By Sharon Hoyer
“In this day of YouTube and mediated ways of having engagement and interaction, I feel it’s very important to have human-to-human direct experience in the same space, ” says Nicole LeGette, founder of blushing poppy productions. “There’s something that situation enables that’s not possible through a mediated technology. That’s one thing with my performance work—it works a lot with energy and with how to activate the imagination and the invisible space. Those things are very difficult to translate in video. It’s about the live, shared experience between performer and audience in a very visceral and I think very human way.”
To call LeGette’s performances visceral is something of an understatement; a distillation of the visceral seems more apt. In a preview of her new evening-length production, “disRuptureEnrapture,” grotesquerie, horror, tenderness, humor and absurdity all coexist within a single gesture. Four performers, faces painted white, clad in lunatic samurai armor assembled from corrugated cardboard, wicker baskets and battered plastic dolls move to an ambient soundscape on a softly lit stage with such slow deliberation that, at moments, you feel as though you are viewing a painting in progress. The experience of time warps, suspends. Breath slows, attention hones. I was told the excerpt was about ten minutes and, while I have no reason to doubt the figure, it could just as easily have been five minutes or a half hour.
LeGette works in Butoh, an avant-garde performance style that emerged in post-WWII Japan. As a body-based movement art form, Butoh is generally classified as dance, but not once in our hour-and-a-half conversation did LeGette refer to herself, her performers or her fellow Butoh artists as dancers. And indeed, there is much about the form that confronts commonly held notions of dance, along with a host of other performative human endeavors, both on and off stage. Stillness is one such confrontation; LeGette referred to “radical stillness” in the description of “disRupture” and I asked what she meant.
“It’s a dangerous place to be still, especially on the stage let alone in daily life. Life is signified by movement, even if it’s the vibration of molecules. In our day and time we are all having to be in constant motion, going from one thing to the next to the next.”
The very dangerousness and vulnerability of a still body on stage does impart that body with a singular power. There’s both a defiance and an invitation to it. Those seemingly contrasted ideas are amongst many that Butoh is singularly well equipped to embody and resolve in its technique: strength and frailty, tenderness and savagery, frivolity and tragedy, depravity and grace. All human folly is acknowledged and put on display. Much of this is achieved through abstraction and metaphor: in costuming, in gestures and in the exaggerated, grotesque facial expressions affiliated with Butoh. The performers’ faces, while highly expressive, are mask-like in their contortions, their emotional content complex and indistinct. In “disRupture,” the four performers seemed to me puppet-like stand-ins for a greater human experience. I asked Nicole if characterization was part of her process.

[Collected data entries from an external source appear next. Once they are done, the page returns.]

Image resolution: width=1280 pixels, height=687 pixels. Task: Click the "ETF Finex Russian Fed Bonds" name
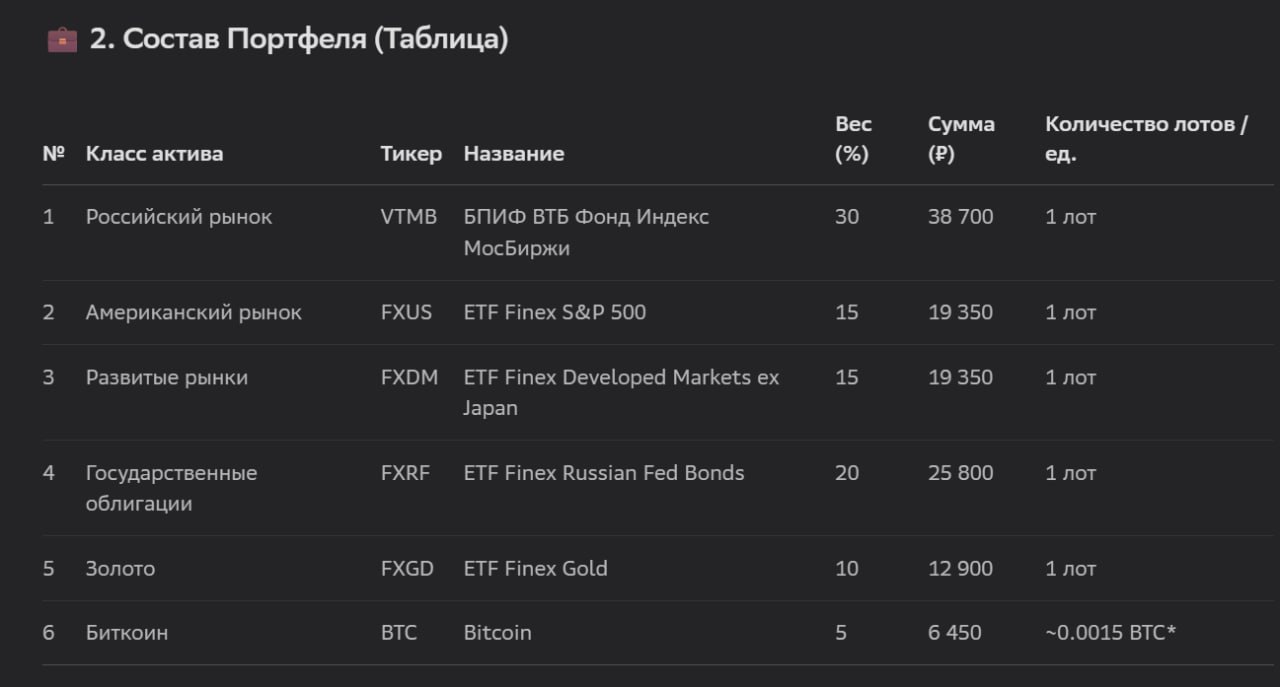click(x=603, y=473)
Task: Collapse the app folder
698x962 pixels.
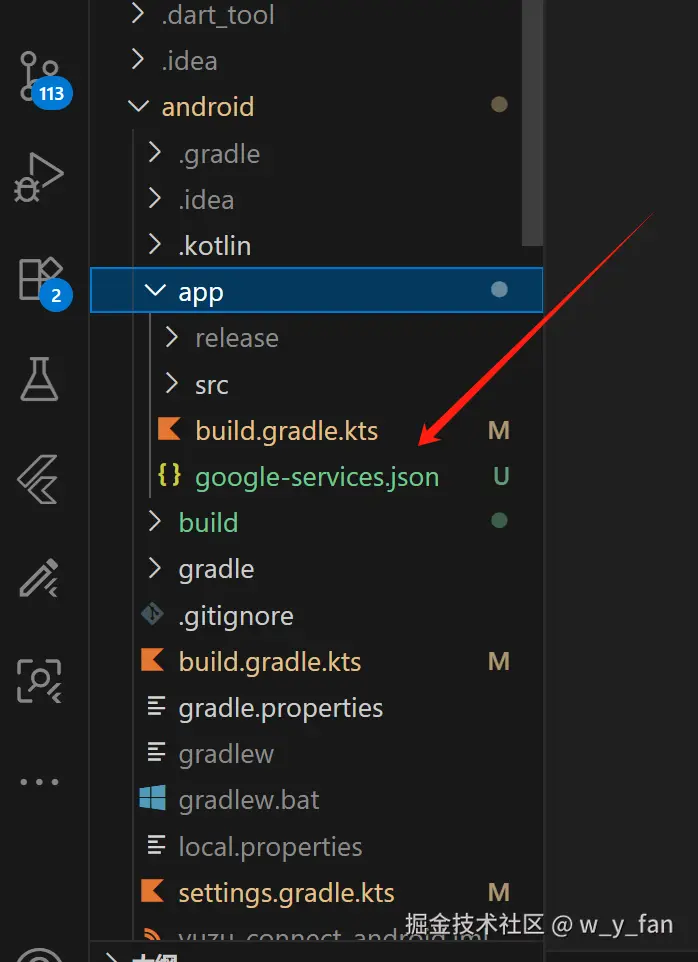Action: tap(200, 292)
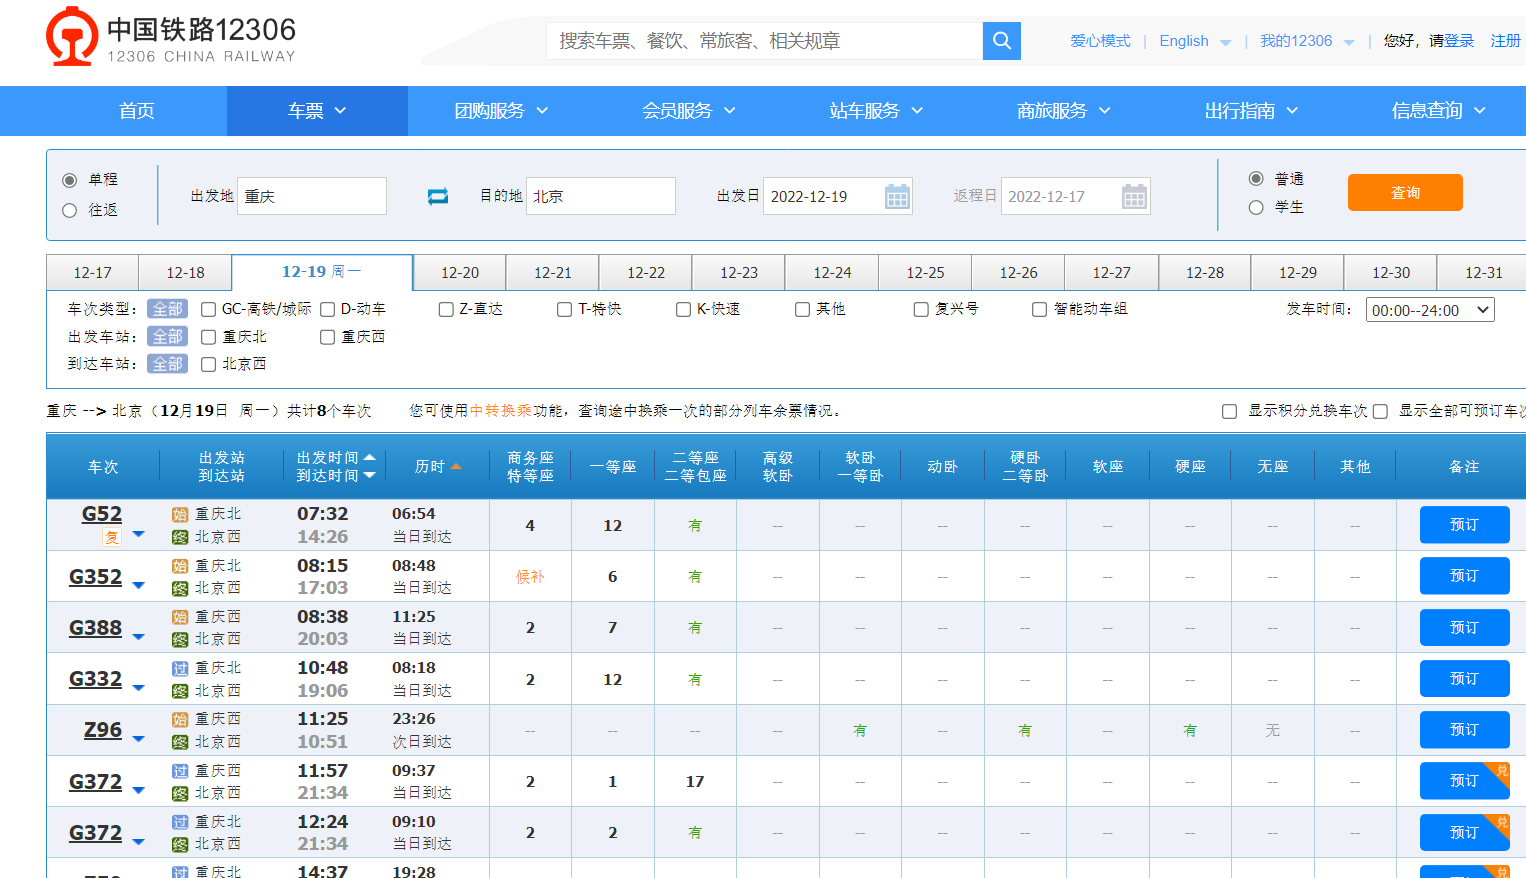The width and height of the screenshot is (1526, 878).
Task: Select the 往返 round-trip radio button
Action: pos(70,210)
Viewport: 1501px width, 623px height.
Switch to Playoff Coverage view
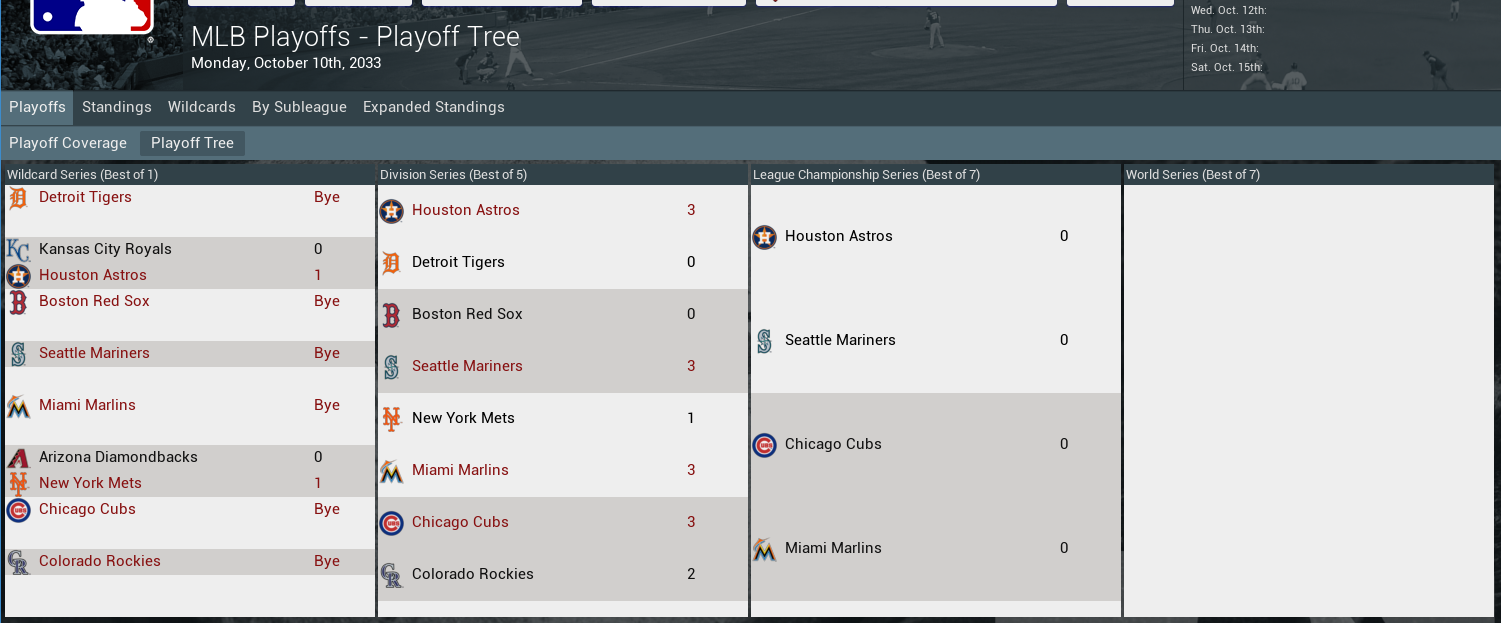tap(68, 143)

“The first step of Butoh is how to erase or lessen your own ego,” she says. “It’s oftentimes said that applying the face paint is a way of erasing the self to better illuminate the universal self. The protagonist, or performer, is never held to being a single entity through the whole thing. I constantly shift the thing that is performing on stage. Each performer may create a mini-narrative of their own; I provide the forms and qualities that I’m trying to have everyone coalesce around. So I do a lot of work with this notion of character. I describe it as an associative correspondence.”
It sounds both technical and vague, but the effect is potent, dreamlike. The piece premieres in full at Links Hall this weekend and features a cast of more than a dozen Butoh performers and musicians. LeGette didn’t want to give away too many surprises in store, but she did say, “The audience is asked to be a willing, cooperative participant and this will be a riotous experience.”